その日、私は子ども達を学校に送り届けた帰り、長渕剛のとんぼを熱唱しながら帰宅した。
もちろん出だしの「おーおーおーおおお、おおおおおー」から長渕剛になりきった。眉間にしわを寄せ、上目遣いで前方を睨み付けながら、頭は上下に動かし、拳も握り力強く歌っていた。

大熱唱したおかげで気分はスッキリ。がに股歩きをキメながら、車から降りて颯爽と家の中に入った。
とんぼがまだ脳内に残っているうちに筋トレでもしようかと、トレーニングウェアに着替えたら、ケータイ電話が鳴った。

息子の友人ママからだった。
なんだろう?
あ、誕生日会の参加の連絡してなかったから、そのことだ!そう思いすぐに電話に出た。

私「ごめんなさい、息子が誕生日会に参加できるかって連絡ですよね?」
知人「そうそう、これそう?」
私「もちろんです。連絡するのすっかり忘れちゃって申し訳ありません。息子はすごく楽しみにしてます!」
知人「了解!じゃあ、今週の土曜日に。それから今日も熱唱してたわね(笑)」

見られていた。
しかも今日もって言ってた。

熱唱する私を見て、舌を出して笑っていたんだ。一瞬「うまい事いうわ、自分」と思ったのもつかの間、あんな姿を他人に見せてしまった恥ずかしさで冷汗が出た。このすっからぴんのからっけつ女に、久しぶりに恥ずかしいという感情が湧いた。

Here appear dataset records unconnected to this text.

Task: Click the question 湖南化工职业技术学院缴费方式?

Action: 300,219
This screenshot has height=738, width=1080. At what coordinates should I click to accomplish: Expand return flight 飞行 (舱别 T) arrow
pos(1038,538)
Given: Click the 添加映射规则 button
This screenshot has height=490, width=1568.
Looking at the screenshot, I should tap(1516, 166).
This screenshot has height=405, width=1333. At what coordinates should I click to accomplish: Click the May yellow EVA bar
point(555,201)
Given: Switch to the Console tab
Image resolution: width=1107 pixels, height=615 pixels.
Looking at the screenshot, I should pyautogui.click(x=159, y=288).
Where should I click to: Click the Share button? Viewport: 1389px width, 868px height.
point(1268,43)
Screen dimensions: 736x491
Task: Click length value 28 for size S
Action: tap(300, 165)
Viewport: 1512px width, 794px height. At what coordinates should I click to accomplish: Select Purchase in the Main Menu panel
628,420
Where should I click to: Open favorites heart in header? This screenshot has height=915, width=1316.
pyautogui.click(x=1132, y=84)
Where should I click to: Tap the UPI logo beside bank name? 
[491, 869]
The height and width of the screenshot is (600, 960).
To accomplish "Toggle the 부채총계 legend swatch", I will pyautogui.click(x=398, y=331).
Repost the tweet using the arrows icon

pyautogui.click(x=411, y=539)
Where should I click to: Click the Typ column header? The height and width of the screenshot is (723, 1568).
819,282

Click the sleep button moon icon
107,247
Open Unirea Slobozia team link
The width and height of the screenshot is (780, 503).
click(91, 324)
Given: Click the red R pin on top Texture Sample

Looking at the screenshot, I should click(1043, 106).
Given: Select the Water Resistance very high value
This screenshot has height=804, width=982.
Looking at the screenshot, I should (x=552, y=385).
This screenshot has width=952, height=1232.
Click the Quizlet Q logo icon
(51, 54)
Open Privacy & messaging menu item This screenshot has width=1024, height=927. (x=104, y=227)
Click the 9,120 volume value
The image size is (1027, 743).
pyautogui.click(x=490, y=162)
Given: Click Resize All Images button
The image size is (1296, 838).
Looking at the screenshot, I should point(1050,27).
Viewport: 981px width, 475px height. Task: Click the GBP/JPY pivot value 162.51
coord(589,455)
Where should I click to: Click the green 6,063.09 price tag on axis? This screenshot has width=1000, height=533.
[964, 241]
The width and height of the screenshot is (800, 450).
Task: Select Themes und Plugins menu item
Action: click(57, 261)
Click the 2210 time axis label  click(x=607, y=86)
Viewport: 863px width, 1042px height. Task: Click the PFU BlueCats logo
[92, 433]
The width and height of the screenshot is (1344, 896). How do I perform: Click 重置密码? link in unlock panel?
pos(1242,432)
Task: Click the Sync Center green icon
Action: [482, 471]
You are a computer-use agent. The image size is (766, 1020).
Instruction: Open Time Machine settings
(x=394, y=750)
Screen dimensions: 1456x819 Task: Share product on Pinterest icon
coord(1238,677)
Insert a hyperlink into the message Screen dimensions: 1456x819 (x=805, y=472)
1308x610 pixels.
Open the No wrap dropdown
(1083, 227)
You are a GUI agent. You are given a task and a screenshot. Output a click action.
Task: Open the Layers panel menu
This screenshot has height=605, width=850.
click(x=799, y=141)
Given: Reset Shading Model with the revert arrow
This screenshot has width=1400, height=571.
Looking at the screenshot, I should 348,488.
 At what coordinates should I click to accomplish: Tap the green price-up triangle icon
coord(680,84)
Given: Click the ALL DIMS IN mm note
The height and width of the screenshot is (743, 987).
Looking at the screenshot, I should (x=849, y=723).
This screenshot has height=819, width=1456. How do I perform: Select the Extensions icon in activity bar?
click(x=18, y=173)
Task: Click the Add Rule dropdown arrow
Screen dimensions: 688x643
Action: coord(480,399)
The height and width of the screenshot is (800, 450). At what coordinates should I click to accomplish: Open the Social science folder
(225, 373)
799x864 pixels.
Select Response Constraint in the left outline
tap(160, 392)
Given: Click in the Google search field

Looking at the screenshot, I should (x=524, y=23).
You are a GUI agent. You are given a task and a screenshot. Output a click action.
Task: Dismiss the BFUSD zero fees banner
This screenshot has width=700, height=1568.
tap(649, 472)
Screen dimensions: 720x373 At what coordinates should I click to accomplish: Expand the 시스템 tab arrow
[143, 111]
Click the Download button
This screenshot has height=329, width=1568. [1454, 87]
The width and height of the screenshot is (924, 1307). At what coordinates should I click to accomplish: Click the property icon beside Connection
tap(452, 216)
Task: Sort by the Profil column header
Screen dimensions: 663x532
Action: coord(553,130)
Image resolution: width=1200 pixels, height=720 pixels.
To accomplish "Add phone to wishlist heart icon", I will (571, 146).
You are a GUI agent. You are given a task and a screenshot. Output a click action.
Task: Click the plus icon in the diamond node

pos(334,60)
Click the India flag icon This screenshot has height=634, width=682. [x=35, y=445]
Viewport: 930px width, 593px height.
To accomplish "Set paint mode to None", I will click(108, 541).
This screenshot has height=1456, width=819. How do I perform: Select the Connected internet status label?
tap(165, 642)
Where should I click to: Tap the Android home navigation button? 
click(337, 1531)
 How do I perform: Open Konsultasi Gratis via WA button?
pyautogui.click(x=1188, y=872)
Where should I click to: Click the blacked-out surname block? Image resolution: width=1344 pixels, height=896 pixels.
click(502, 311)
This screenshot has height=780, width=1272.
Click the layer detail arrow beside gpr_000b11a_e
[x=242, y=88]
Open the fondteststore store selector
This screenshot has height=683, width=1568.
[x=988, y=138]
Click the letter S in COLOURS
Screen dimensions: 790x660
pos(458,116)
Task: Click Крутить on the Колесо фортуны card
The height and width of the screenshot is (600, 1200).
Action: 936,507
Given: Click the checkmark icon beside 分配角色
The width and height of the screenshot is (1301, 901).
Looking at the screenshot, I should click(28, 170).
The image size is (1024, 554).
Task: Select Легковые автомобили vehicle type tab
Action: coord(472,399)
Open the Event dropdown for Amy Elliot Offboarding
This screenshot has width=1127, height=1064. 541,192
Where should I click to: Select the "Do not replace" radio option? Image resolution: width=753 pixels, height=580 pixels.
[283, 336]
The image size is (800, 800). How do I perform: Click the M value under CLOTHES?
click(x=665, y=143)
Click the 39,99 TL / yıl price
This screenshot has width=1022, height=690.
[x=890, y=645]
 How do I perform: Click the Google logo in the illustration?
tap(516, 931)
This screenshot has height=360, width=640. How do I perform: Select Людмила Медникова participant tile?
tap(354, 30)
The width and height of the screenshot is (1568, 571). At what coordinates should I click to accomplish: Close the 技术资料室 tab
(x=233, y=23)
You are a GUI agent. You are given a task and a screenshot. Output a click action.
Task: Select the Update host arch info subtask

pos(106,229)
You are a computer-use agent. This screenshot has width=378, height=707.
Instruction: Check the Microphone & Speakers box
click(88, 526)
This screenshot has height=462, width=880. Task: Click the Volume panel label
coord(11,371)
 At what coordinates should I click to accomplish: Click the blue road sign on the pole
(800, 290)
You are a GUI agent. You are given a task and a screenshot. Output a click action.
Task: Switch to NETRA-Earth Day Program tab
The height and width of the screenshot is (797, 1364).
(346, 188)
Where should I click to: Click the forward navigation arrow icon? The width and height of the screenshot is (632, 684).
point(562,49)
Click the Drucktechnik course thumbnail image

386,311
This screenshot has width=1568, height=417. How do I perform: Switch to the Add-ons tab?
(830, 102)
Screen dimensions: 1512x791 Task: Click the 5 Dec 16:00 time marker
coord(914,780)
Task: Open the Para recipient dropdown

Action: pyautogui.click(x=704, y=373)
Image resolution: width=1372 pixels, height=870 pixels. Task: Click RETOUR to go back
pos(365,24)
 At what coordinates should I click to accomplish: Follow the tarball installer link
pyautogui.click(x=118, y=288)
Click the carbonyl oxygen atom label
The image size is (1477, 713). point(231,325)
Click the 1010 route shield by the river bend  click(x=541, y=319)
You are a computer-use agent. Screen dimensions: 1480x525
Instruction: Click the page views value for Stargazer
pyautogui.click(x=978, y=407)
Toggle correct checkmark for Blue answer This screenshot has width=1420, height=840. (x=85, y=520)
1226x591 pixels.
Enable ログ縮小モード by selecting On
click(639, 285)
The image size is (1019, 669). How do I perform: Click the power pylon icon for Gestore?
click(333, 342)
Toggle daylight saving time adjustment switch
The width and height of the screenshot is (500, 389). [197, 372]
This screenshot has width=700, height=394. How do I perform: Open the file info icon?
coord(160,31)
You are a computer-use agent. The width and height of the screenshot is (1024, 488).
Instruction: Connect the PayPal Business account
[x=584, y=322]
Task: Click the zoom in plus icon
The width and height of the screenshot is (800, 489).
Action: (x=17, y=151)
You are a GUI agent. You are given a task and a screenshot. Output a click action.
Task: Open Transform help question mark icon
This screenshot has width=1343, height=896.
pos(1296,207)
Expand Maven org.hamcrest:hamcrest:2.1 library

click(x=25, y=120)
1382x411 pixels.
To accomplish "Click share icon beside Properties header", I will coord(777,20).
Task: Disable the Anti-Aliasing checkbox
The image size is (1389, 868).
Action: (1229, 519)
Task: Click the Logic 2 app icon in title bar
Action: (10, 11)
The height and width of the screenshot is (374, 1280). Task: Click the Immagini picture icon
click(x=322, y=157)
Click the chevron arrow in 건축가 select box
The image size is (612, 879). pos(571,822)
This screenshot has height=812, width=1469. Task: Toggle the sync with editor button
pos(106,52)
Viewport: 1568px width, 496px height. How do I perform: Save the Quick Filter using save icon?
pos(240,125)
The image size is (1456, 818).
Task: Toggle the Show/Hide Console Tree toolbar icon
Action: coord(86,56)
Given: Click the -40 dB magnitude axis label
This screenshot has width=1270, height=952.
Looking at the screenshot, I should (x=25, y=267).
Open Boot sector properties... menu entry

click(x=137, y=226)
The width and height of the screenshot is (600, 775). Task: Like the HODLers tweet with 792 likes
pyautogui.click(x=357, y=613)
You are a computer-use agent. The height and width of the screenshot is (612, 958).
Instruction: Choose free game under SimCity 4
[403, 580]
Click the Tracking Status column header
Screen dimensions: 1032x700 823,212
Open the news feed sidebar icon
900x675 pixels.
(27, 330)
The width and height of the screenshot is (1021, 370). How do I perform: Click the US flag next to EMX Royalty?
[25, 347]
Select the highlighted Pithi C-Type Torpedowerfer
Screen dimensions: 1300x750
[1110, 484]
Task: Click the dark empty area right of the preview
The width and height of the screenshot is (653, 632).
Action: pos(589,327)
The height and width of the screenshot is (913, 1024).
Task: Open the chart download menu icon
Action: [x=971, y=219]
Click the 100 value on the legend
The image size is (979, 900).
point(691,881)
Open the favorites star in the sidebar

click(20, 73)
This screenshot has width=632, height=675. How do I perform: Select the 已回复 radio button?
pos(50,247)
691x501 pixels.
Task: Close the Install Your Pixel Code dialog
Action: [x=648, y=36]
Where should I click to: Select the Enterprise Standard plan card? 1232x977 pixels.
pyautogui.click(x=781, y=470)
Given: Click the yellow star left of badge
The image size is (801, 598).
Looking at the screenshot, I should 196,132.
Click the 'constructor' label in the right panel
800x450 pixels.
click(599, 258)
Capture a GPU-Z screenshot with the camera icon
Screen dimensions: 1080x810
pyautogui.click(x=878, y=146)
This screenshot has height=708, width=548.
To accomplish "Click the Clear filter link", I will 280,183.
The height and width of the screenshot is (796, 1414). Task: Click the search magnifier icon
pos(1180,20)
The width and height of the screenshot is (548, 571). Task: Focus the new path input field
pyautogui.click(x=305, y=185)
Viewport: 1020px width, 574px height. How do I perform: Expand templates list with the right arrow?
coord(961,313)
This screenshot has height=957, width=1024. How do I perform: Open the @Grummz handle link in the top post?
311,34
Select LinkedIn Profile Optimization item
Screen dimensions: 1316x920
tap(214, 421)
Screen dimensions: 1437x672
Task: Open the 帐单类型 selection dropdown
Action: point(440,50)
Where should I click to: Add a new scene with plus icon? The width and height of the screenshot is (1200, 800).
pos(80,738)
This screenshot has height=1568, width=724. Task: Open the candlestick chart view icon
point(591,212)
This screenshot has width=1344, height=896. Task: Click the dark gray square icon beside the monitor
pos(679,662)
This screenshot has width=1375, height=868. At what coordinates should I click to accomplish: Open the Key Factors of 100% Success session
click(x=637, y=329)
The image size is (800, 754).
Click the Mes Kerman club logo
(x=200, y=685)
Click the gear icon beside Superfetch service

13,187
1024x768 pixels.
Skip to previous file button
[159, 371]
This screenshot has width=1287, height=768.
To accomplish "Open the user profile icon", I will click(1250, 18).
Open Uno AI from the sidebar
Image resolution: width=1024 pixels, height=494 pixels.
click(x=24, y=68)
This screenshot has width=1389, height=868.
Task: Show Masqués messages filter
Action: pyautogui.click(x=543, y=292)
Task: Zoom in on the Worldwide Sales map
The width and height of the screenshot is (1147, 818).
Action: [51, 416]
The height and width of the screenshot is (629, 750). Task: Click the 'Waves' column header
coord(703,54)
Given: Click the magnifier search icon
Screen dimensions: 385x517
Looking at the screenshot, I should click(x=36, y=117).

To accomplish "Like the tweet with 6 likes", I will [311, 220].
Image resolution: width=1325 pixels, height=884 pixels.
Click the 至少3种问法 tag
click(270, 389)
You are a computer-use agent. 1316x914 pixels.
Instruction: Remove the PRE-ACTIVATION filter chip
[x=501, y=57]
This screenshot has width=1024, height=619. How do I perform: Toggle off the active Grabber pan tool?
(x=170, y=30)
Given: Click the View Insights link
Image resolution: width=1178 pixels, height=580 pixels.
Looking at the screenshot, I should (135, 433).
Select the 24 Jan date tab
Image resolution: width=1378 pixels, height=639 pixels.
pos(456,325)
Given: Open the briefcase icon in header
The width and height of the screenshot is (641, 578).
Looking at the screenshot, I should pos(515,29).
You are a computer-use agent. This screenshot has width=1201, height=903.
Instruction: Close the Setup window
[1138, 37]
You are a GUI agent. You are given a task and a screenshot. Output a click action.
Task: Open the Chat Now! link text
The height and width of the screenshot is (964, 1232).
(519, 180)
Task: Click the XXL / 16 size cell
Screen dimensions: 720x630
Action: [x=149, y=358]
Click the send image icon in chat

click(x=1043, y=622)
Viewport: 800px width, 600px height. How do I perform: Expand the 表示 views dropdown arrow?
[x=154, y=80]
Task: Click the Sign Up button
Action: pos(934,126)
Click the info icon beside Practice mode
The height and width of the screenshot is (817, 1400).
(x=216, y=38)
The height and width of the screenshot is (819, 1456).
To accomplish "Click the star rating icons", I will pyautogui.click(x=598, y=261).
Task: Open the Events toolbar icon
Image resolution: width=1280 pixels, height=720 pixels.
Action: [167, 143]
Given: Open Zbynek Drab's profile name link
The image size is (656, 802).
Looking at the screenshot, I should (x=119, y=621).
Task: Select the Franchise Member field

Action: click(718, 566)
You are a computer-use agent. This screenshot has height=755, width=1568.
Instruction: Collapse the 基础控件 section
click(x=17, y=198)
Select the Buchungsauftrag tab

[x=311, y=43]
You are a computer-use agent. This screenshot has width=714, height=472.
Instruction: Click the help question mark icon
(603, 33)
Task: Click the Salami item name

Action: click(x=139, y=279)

そう、私は車で歌うのが好きだ。だからといって、いつでも熱唱するほど心は強くない。
人に見られたくないから、信号で停車中は歌わない。走行していて、対向車が来た場合だっていったんやめる。
万が一気持ちが昂りすぎて歌うのをやめたくない時は、腹話術師のように口を動かさずに歌うようにしている。
でも周りに見られる心配がない時は本気だ。ハンドルの下でちまちまと振り付けなんかしない。顔を前後に突き出してリズムをとって肩を揺らし、ハンドルはバシンバシン叩く。歌うのだって口だけじゃない、腹式呼吸なんて当たり前、顔面で歌うのだ。

そこまで気を遣うのはなぜかって?それは私もいつも見ているからだよ。
バックミラー越しの、後続車観察はわたしの大好物だ。
鼻くそほって食べる人だっているし、人形としゃべっている人だっていた。
子どもの頃は、股間丸出し運転しているおじ様もみた。
入れ歯をひょろっと口から出して、入れ歯に付いた食べかすをペロンと舐めていた若いサラリーマンさんだって見た。

そう、人は見ているのだ。

分かっていたはずなのに、最近の私は思い切り油断していた。
子どもを送り迎えする道路は法定速度80キロ、そして信号はない。車間距離だって相当とっているし、80キロのスピードですれ違っても歌う私は見えないだろうと思っていた。いったいどこで見ていたんだろうか・・・それよりも80キロのスピードなんだから運転に集中しろよ!!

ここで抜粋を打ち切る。